▶ _Your objective_
A word-for-word restatement of the data is what is needed.

(Stored items)

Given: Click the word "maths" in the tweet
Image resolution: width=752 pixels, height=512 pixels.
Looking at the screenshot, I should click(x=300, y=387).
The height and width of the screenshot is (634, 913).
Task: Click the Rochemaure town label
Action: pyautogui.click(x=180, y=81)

▶ _Exercise output_
Given: Click the word "maths" in the tweet
Image resolution: width=752 pixels, height=512 pixels.
Looking at the screenshot, I should click(x=300, y=387).
The height and width of the screenshot is (634, 913).
Task: Click the Rochemaure town label
Action: pyautogui.click(x=180, y=81)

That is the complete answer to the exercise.